» Required task 1: In the pgxport connection-flags section, rewrite the stretch from "pgxport --user postgres" through "what you need)", substituting "analytics" for "mydb".

» Text section:
Option 4: Using Individual Connection Flags

For maximum flexibility, specify each connection parameter individually:

pgxport --user postgres --host localhost --port 5432 --database mydb --password secret \
        -s "SELECT * FROM users" -o users.csv

Available flags:

  • --host : Database host
  • --port : Database port
  • --user : Database username
  • --database : Database name
  • --password : Database password

Advantages:

  • ✅ Mix with .env file (override only what you need)
  • ✅ Compatible with shell variables
  • ✅ Fine-grained control over each parameter
  • ✅ Perfect for CI/CD and scripting

Configuration Priority

The system uses the following priority order:

  1. Individual connection flags (--host, --port, --user, --database, --password)
  2. --dsn flag
  3. Environment variables (DB_HOST, DB_PORT, DB_USER, DB_NAME, DB_PASS)
  4. .env file
  5. Defaults

📖 Usage

pgxport [command] [flags]

Commands

Command Description
pgxport Execute query and export results
pgxport version Show version information
pgxport --help Show help message

Flags

Flag Short Description Default Required
--sql -s SQL query to execute - *
--sqlfile -F Path to SQL file - *
--output -o Output file path -
--format -f Output format (csv, json, yaml, xml, sql) csv No
--time-format -T Custom date/time format yyyy-MM-dd HH:mm:ss No
--time-zone -Z Time zone for date/time conversion Local No
--delimiter -D CSV delimiter character , No
--no-header -n Skip header row in output (CSV and XLSX) false No
--with-copy - Use PostgreSQL native COPY for CSV export (faster for large datasets) false No
--xml-root-tag - Sets the root element name for XML exports results No
--xml-row-tag - Sets the row element name for XML exports row No
--fail-on-empty -x Exit with error if query returns 0 rows false No
--table -t Table name for SQL INSERT exports (supports schema.table) - For SQL format
--insert-batch - Number of rows per INSERT statement for SQL exports 1 No
--compression -z Compression (none, gzip, zip) none No
--dsn - Database connection string - No
--verbose -v Enable verbose output with detailed debug information false No
--quiet -q Suppress all output except errors false No
--help -h Show help message - No
--host -H Database host localhost No*
--port -P Database port 5432 No*
--user -u Database username - No*
--database -d Database name - No*
--password -p Database password - No*

* Either --sql or --sqlfile must be provided (but not both)

📊 Output Formats

Format Capabilities

Format Compression Timezone Support COPY Mode
CSV
JSON
XML
YAML
SQL
XLSX

Common Flags (All Formats)

  • --compression - Enable compression (gzip/zip)
  • --time-format - Custom date/time format
  • --time-zone - Timezone conversion
  • --fail-on-empty - Fail if query returns 0 rows
  • --verbose - Detailed logging
  • --quiet - Suppress all output except errors

Format-Specific Flags

Format Specific Flags Description
CSV --delimiter
--no-header
--with-copy
Set delimiter character
Skip header row
Use PostgreSQL COPY mode
XML --xml-root-tag
--xml-row-tag
Customize root element name
Customize row element name
SQL --table
--insert-batch
Target table name (required)

» Extracted records:
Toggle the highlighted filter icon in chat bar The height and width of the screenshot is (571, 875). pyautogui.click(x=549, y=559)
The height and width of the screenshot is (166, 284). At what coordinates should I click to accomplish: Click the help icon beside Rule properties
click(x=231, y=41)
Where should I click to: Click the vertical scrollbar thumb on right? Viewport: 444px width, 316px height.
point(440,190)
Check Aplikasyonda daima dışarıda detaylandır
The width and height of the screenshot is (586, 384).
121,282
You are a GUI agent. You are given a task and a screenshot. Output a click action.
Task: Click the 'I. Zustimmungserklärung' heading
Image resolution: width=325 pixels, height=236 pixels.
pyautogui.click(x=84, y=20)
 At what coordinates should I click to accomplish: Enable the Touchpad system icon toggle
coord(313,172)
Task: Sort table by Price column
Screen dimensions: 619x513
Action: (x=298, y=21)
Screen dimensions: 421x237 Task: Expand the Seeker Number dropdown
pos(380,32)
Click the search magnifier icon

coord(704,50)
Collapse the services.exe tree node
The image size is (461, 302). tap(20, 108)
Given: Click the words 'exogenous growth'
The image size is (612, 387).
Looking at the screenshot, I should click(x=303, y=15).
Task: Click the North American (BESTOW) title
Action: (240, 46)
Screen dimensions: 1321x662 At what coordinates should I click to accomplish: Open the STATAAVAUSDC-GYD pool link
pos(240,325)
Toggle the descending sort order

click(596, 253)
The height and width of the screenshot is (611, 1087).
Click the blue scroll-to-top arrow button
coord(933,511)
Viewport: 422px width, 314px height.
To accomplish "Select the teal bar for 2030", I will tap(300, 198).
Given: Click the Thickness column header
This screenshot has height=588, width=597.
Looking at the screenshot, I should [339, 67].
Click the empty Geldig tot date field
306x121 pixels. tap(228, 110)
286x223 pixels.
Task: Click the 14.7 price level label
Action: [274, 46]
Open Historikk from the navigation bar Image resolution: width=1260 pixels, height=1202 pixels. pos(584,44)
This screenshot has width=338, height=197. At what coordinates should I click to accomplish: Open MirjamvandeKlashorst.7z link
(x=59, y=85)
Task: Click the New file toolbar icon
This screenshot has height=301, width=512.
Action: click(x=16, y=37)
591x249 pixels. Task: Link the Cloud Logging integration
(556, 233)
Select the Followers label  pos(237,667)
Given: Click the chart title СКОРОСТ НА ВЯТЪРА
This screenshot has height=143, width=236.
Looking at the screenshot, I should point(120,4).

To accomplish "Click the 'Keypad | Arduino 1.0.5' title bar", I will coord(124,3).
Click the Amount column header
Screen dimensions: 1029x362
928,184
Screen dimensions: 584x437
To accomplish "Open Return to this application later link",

» Required task 2: Write out the records verbatim, covering the stretch from the start of the records through the line containing "coord(313,172)", with both ends included.

» Written answer 1:
pgxport --user postgres --host localhost --port 5432 --database analytics --password secret \
        -s "SELECT * FROM users" -o users.csv

Available flags:

  • --host : Database host
  • --port : Database port
  • --user : Database username
  • --database : Database name
  • --password : Database password

Advantages:

  • ✅ Mix with .env file (override only what you need)

» Written answer 2:
Toggle the highlighted filter icon in chat bar The height and width of the screenshot is (571, 875). pyautogui.click(x=549, y=559)
The height and width of the screenshot is (166, 284). At what coordinates should I click to accomplish: Click the help icon beside Rule properties
click(x=231, y=41)
Where should I click to: Click the vertical scrollbar thumb on right? Viewport: 444px width, 316px height.
point(440,190)
Check Aplikasyonda daima dışarıda detaylandır
The width and height of the screenshot is (586, 384).
121,282
You are a GUI agent. You are given a task and a screenshot. Output a click action.
Task: Click the 'I. Zustimmungserklärung' heading
Image resolution: width=325 pixels, height=236 pixels.
pyautogui.click(x=84, y=20)
 At what coordinates should I click to accomplish: Enable the Touchpad system icon toggle
coord(313,172)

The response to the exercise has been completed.